Excerpts from a dataset:
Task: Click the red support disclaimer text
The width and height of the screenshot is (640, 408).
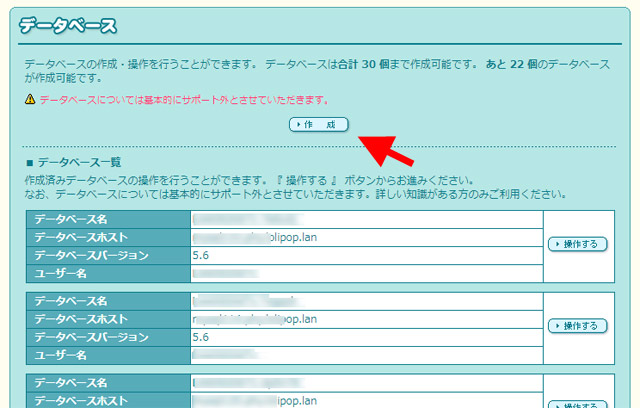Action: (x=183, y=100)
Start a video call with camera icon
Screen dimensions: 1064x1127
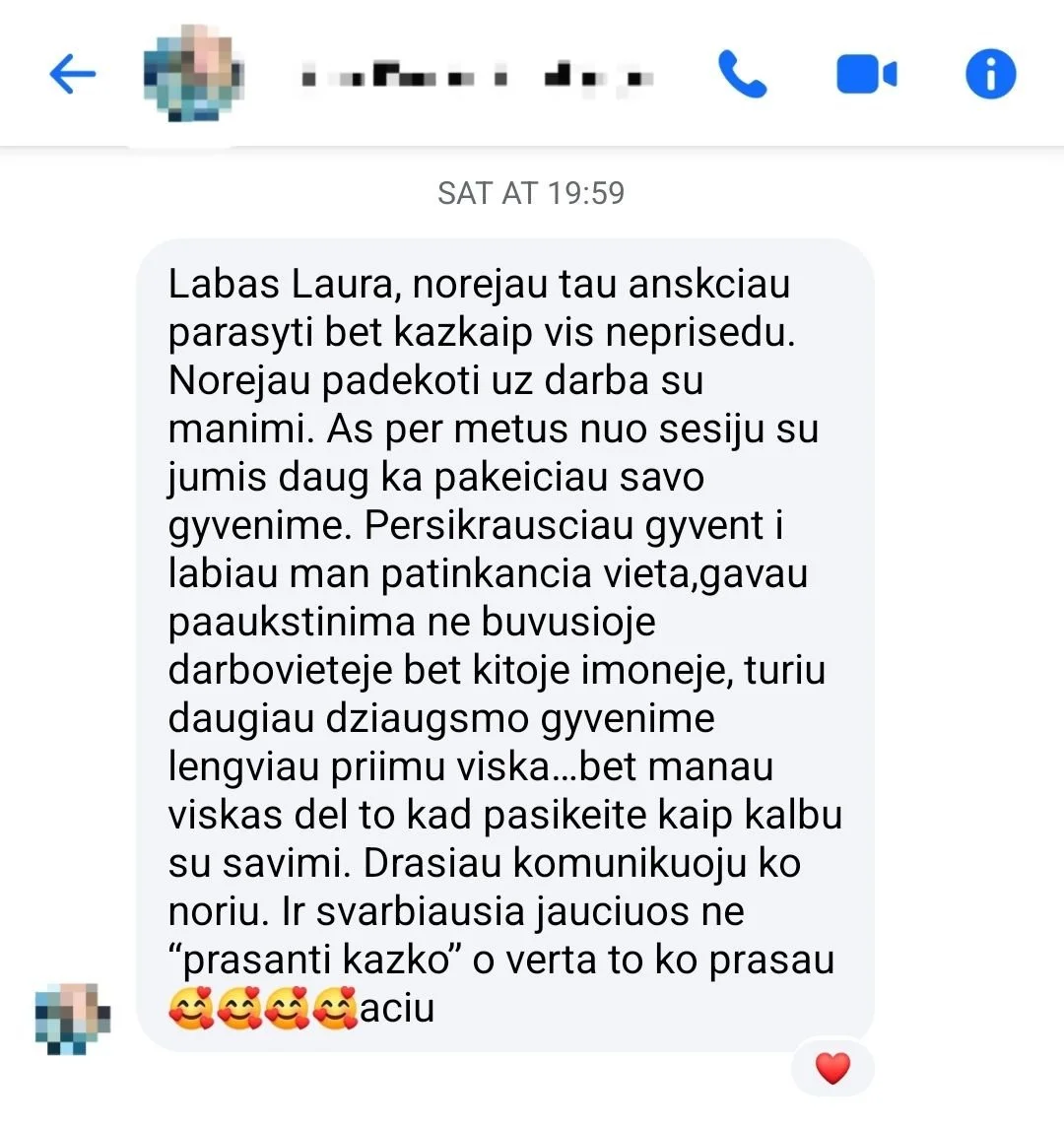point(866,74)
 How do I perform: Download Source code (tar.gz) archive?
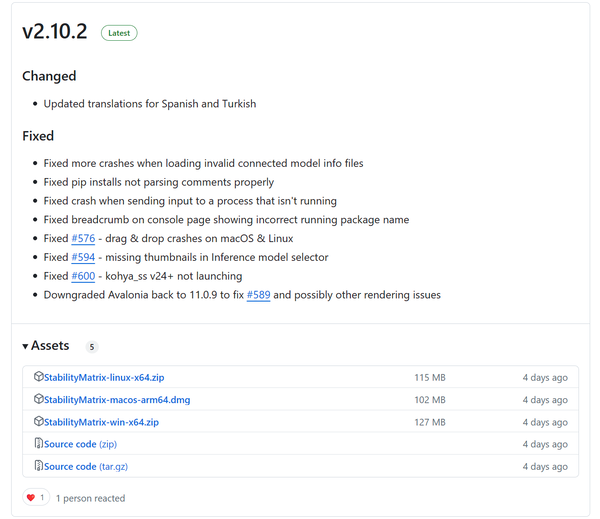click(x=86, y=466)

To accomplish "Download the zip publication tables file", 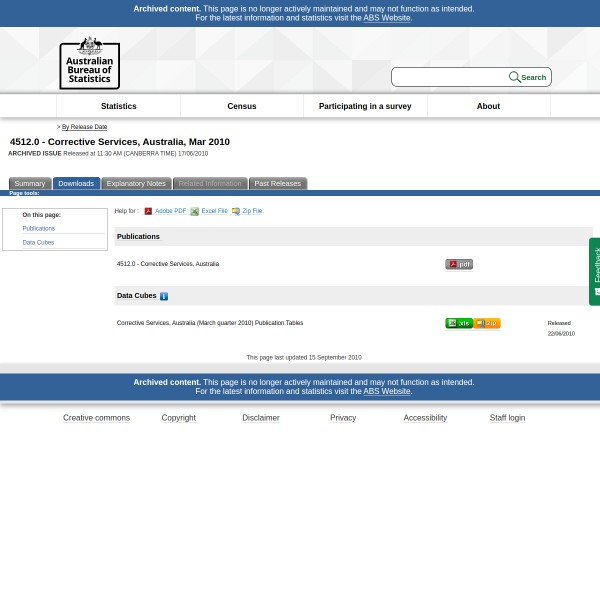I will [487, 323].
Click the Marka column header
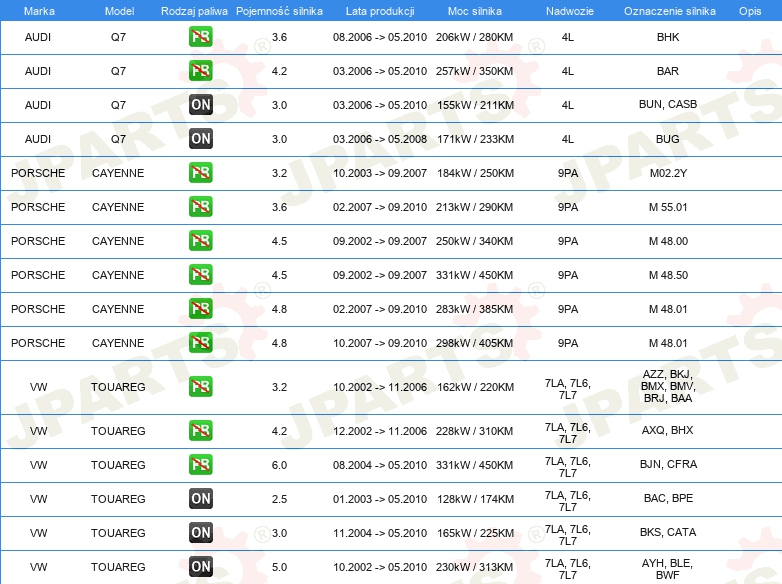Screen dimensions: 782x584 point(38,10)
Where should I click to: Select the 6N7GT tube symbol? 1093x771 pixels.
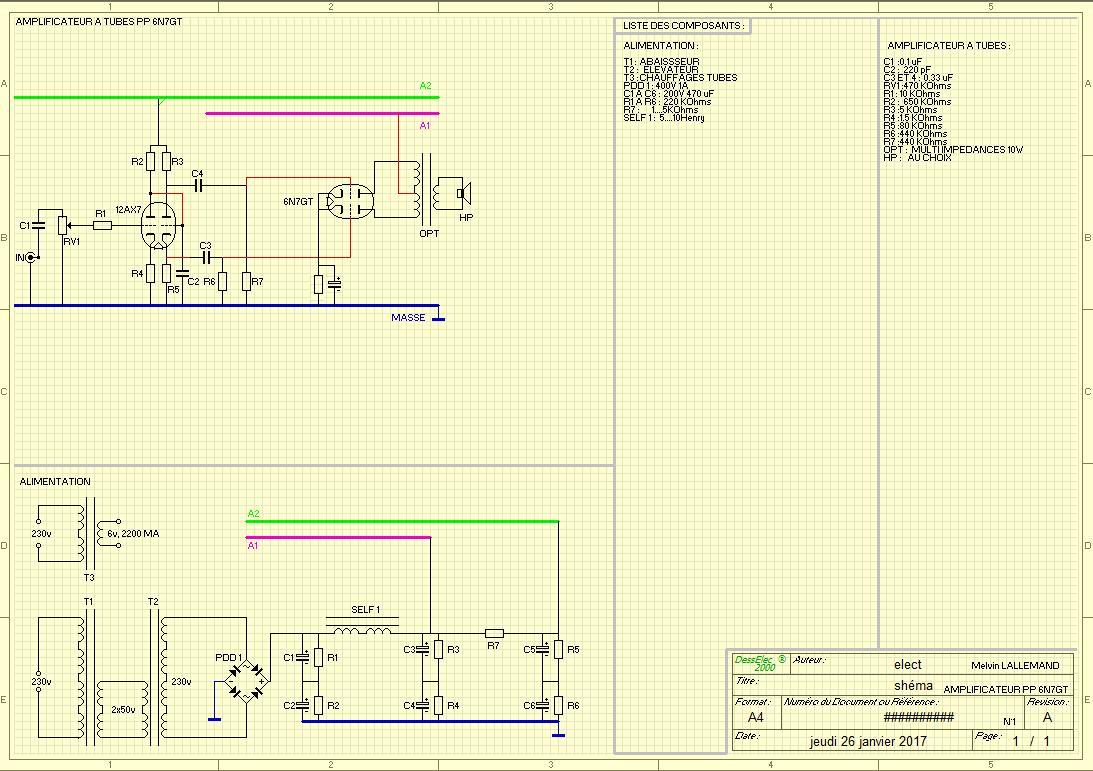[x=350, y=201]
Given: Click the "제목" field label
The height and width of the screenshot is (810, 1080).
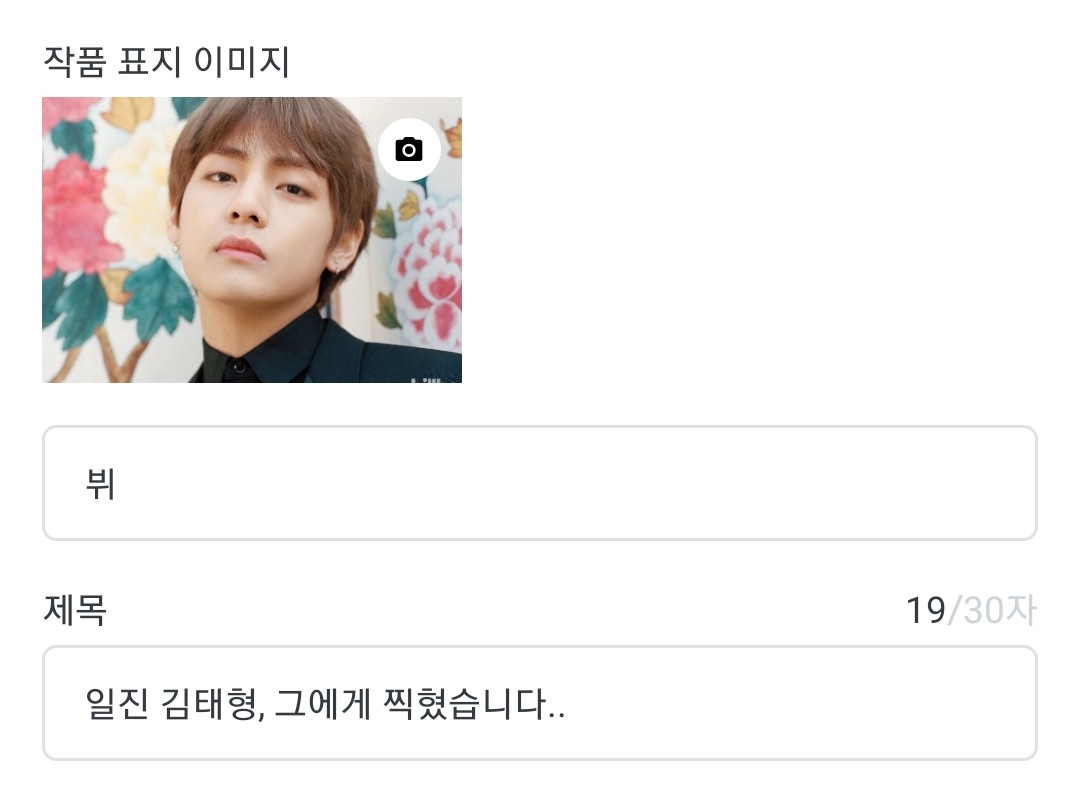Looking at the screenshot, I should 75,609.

WORK INSTRUCTION:
In the records above, find the line containing "Click the Marka column header", then write out exactly that line and every later one through the last, omitting pictures.

THE ANSWER:
Click the Marka column header
Screen dimensions: 782x584 point(38,10)
Where should I click to: Select the 6N7GT tube symbol? 1093x771 pixels.
[x=350, y=201]
Given: Click the "제목" field label
The height and width of the screenshot is (810, 1080).
Looking at the screenshot, I should 75,609.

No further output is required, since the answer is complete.